Un regard sur ce que j’ai fait la veille à bord du vaisseau bleu. Ça me permet de me rendre compte que je fais des trucs de mes journées, mais aussi de partager des trouvailles.
Cinéma
Ma frère, de Lise Akoka et Romane Gueret
Pour moi comme pour beaucoup de mon âge je pense, “Nos jours heureux” c’est un peu la référence du film de colonie de vacances. Le duo de réalisatrices puise sûrement dedans d’ailleurs. Plus moderne, plus dans les problématiques actuelles, j’ai vraiment aimé ce film. C’est drôle quand il faut, touchant quand il y a besoin. On quitte pas mal la colo blanche de Toledano et Nakache, et tant mieux. Les adultes comme les enfants ont de la profondeur. On nous rappelle ici que la colo ça fait grandir tout les participants, et que ça nous laisse des souvenirs.
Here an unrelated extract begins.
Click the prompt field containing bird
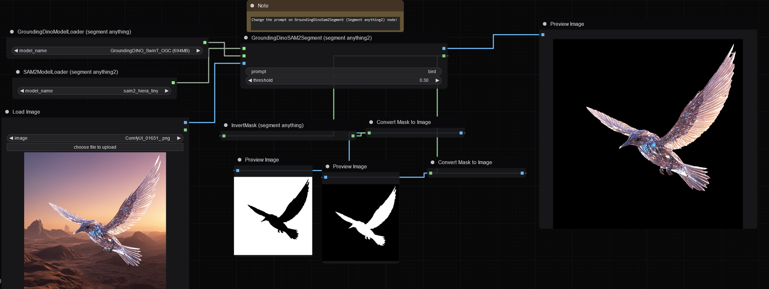769x289 pixels. click(x=343, y=72)
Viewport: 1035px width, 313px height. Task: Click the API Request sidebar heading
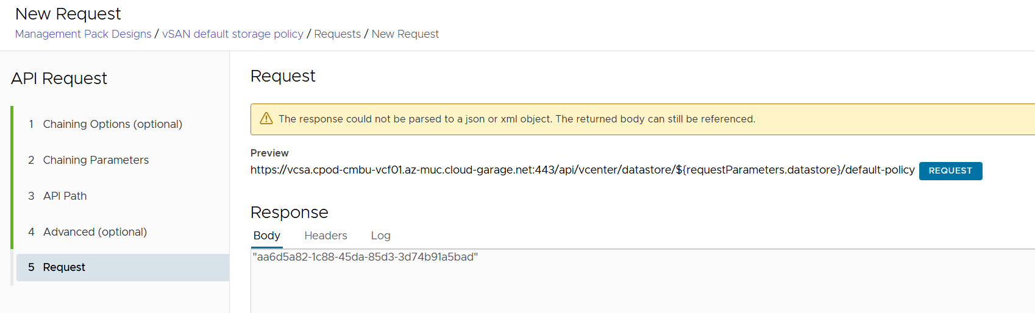coord(59,79)
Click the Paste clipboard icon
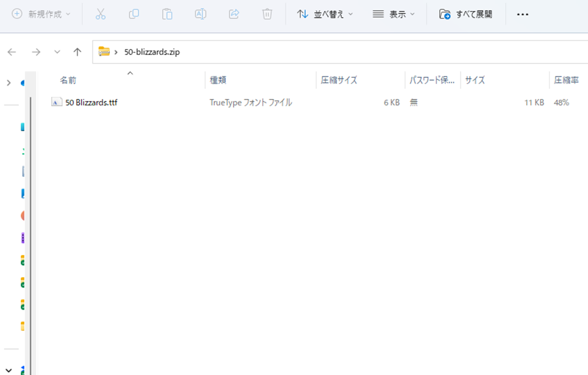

Alice au pays des merveilles: Dive in Wonderland, de Toshiya Shinohara
J’aime pas taper sur de l’animation japonaise, on a pas assez sur nos écrans. En dehors des Ghibli ou des films tirés d’anime bien sûr. Mais là c’est tout de même très très mid. Déjà c’est ultra standard en termes d’animation, mais en plus ça raconte pas grand chose. Ça utilise l’excuse du monde d’Alice pour faire des trucs sans queue ni tête. Mais au final on a un peu l’impression que le voyage n’apporte rien au personnage principal. C’est pas mauvais hein, juste j’aurais oublié demain.
The Internet’s Own Boy: The Story of Aaron Swartz, de Brian Knappenberger
Sûrement la troisième ou quatrième fois que je regarde ce documentaire, toujours aussi passionnant et révoltant. Sa détermination reste un exemple, mais n’en faites ni un héros ni un martyr. Il n’est seulement que un parmi la longue liste de victimes du capitalisme.